### What the task asks
Each line of the data below must be reproduced without any change.

### Extracted data

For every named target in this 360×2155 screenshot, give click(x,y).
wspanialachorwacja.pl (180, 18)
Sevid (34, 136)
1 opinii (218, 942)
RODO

### Expected answer
For every named target in this 360×2155 screenshot, give click(x,y).
wspanialachorwacja.pl (180, 18)
Sevid (34, 136)
1 opinii (218, 942)
RODO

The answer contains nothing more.